November 1, 2010 at 8:35 am
I am running some test on compression for one of our SQL Server based systems. When estimating ROW level compression for some objects, I actually get a negative savings. I have sen an explanation for this but cannot seem to find it now.
Can someone enlighten me as to under what scenarios I would see negative savings?
Thanks!
November 2, 2010 at 6:48 am
That usualy happen when you use fixed length character columns and the actual data fit tighly in it, ROW compression is adding some overhead that cannot be saved if none of the data can be compressed.
Try with this example:Create table RowCompressionTest (
ID tinyint not null,
SQLText1 char(50) not null)
GO
With tbl10(n) as (
Select 1 Union All Select 1 Union All
Select 1 Union All Select 1 Union All
Select 1 Union All Select 1 Union All
Select 1 Union All Select 1 Union All
Select 1 Union All Select 1),
tbl100(n) as (Select a.n from tbl10 a cross join tbl10 b),
tbl10k(n) as (Select a.n from tbl100 a cross join tbl100 b),
tbl100m(n) as (Select a.n from tbl10k a cross join tbl10k b)

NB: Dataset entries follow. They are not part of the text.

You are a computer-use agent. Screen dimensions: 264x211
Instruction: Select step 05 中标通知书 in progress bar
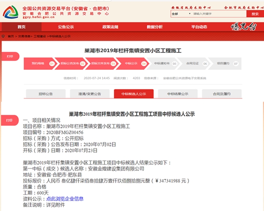click(x=162, y=64)
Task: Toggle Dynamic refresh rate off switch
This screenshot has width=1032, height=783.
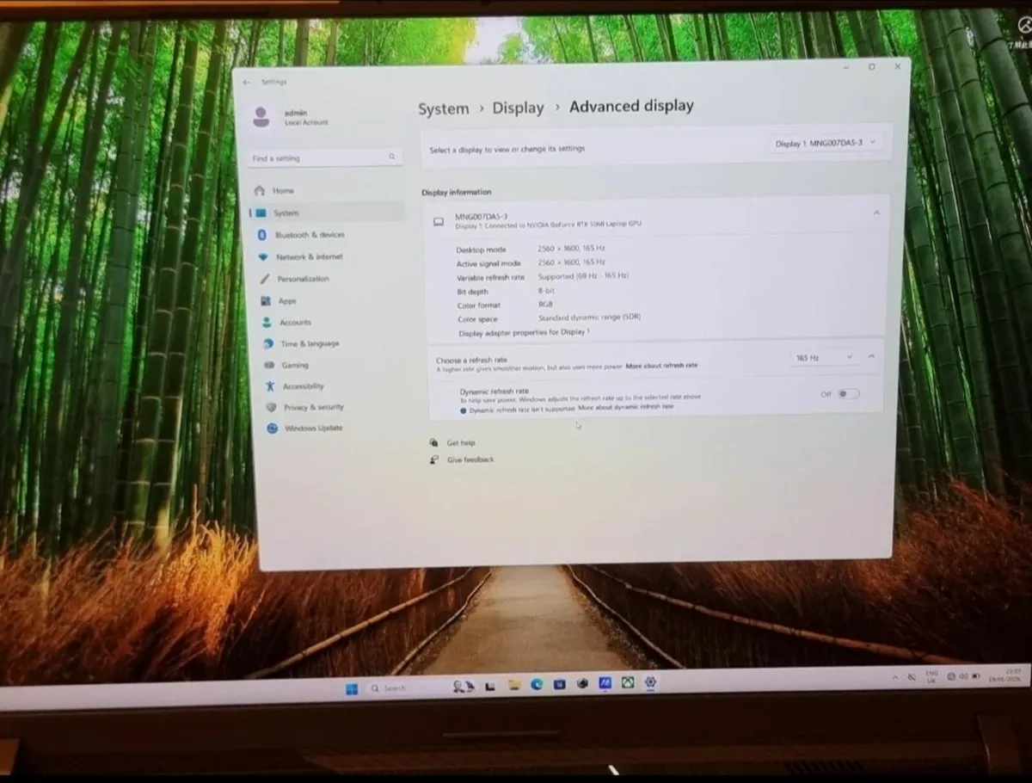Action: pos(845,393)
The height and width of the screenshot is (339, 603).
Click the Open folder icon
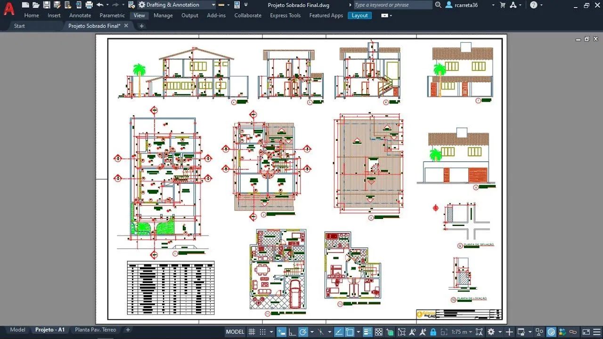click(x=36, y=5)
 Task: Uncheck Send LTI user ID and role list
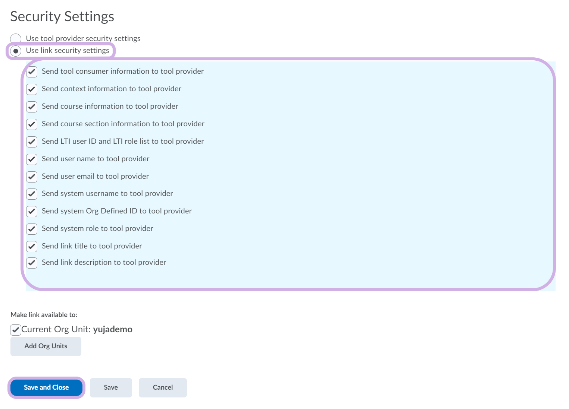pos(32,142)

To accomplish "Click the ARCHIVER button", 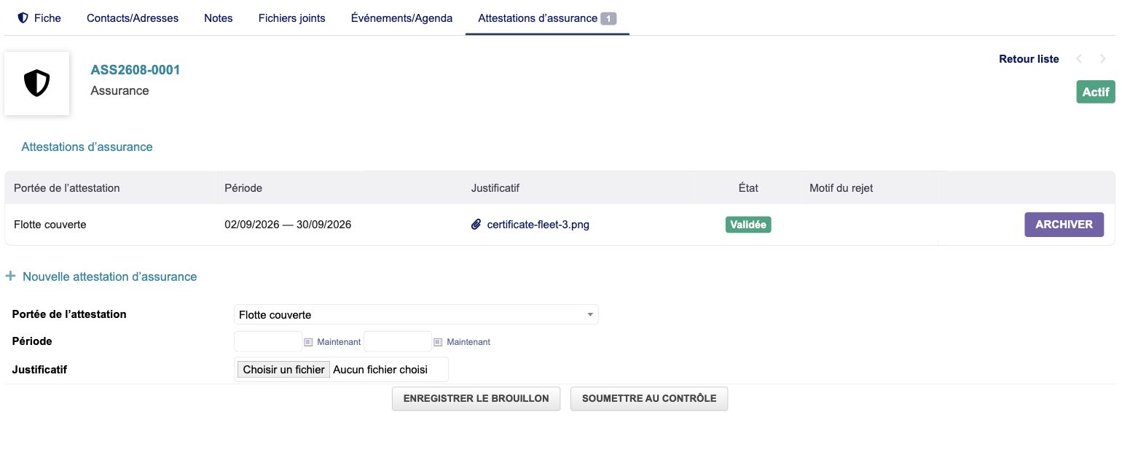I will [x=1064, y=225].
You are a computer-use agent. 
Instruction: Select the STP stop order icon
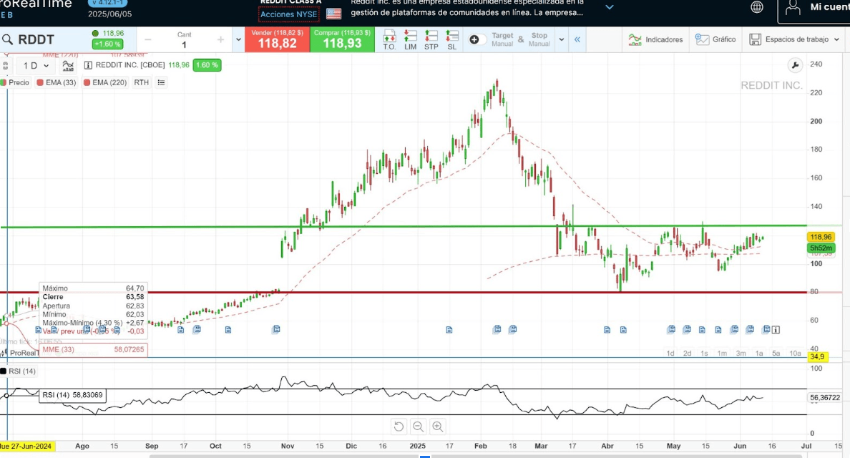[431, 39]
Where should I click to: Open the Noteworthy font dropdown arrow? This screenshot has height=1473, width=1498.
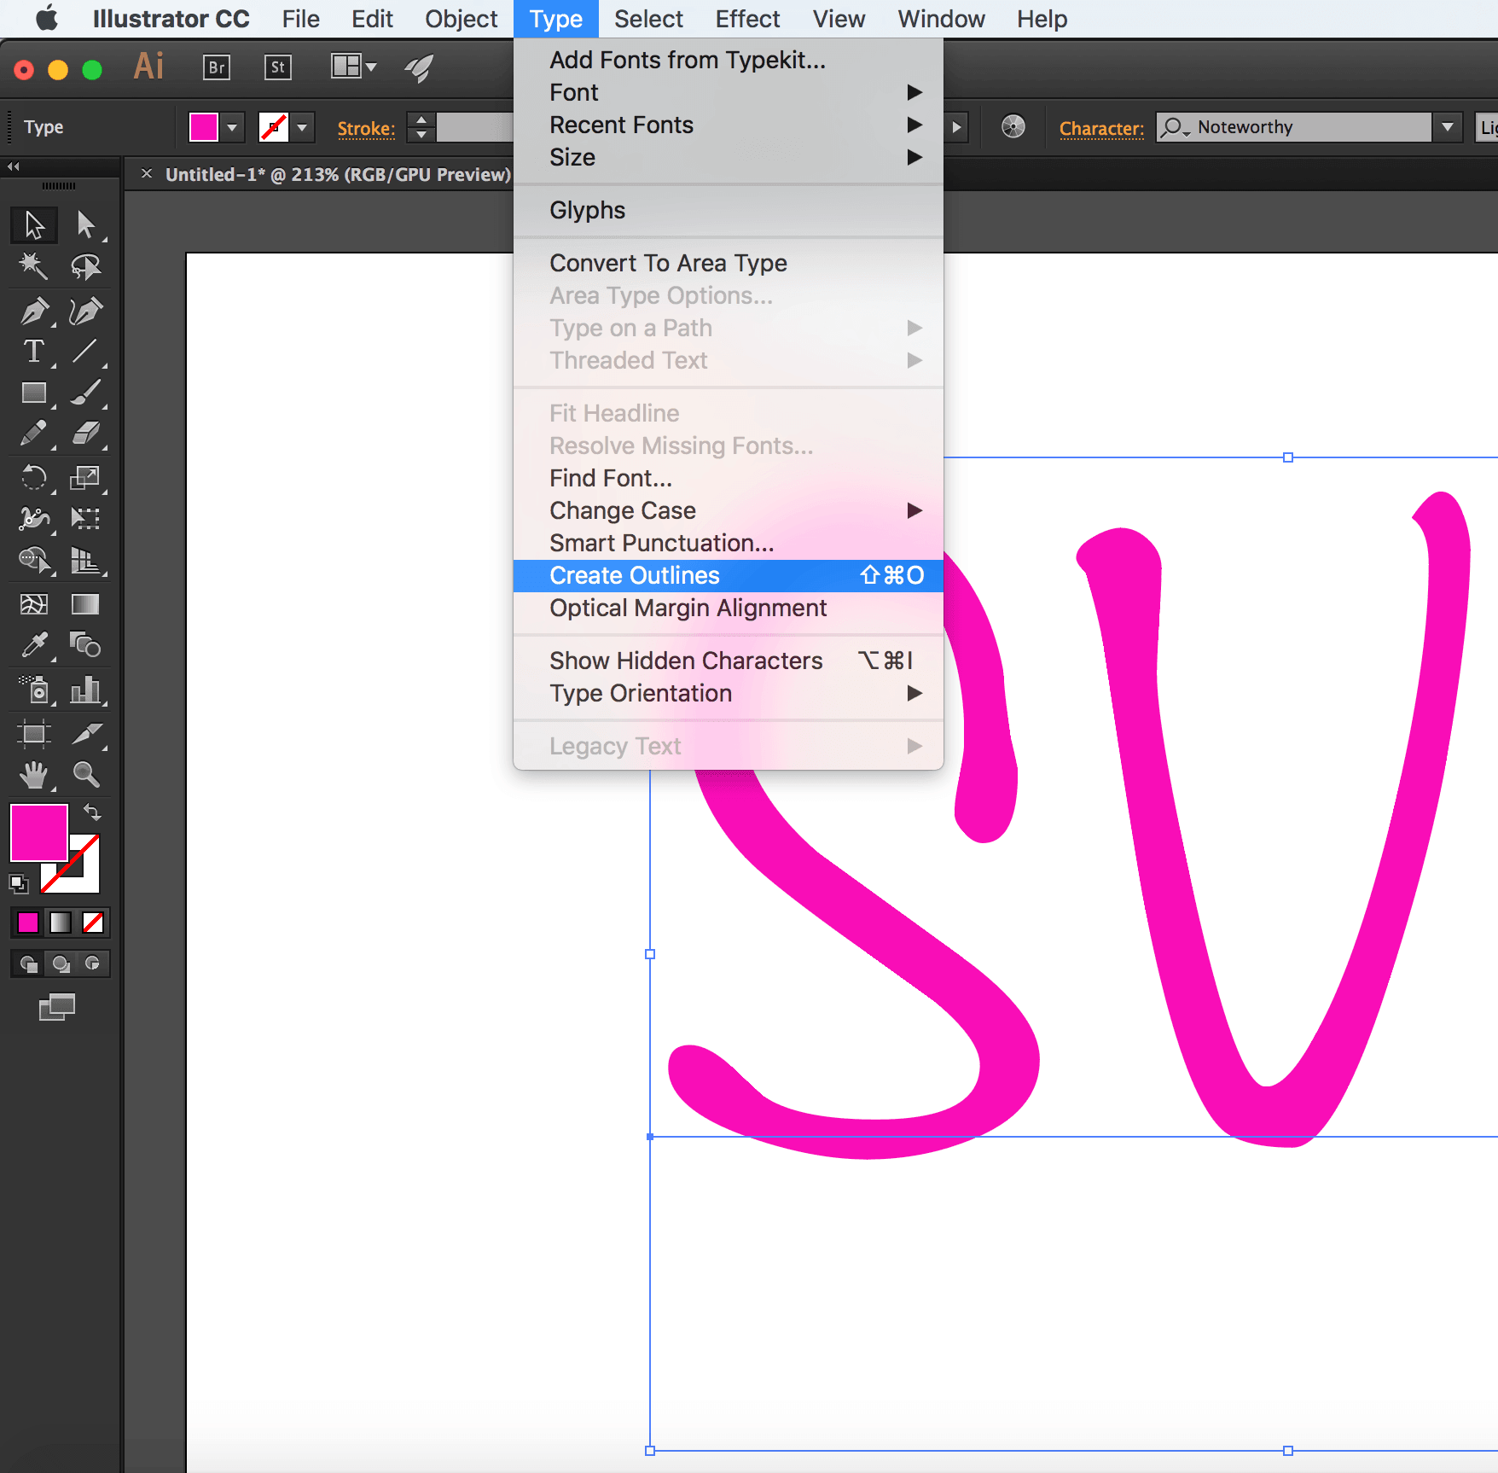1447,127
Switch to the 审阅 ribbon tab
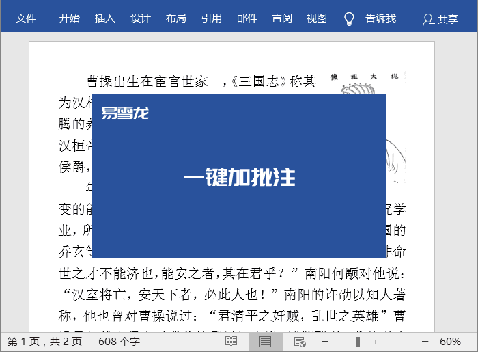This screenshot has height=352, width=478. pos(282,18)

Insert RowCompressionTest with (tablock) (ID, SQLText1)
Select top 10000000
row_number() over (order by n) % 255 ID
, '&SRE1W83!q9j?!EkPCIImziHfr3dr9K?F112JslKwo4#mJ#nU5' SQLText1
From tbl100m
Exec sp_estimate_data_compression_savings 'dbo', 'RowCompressionTest', 0, 1, 'ROW'
/*
size_with_current_compression_setting(KB)size_with_requested_compression_setting(KB)
597040606464
*/
In this case no space can be saved from tinyint (takes only 1 byte) and the string is always 50 character long, so no space saved there.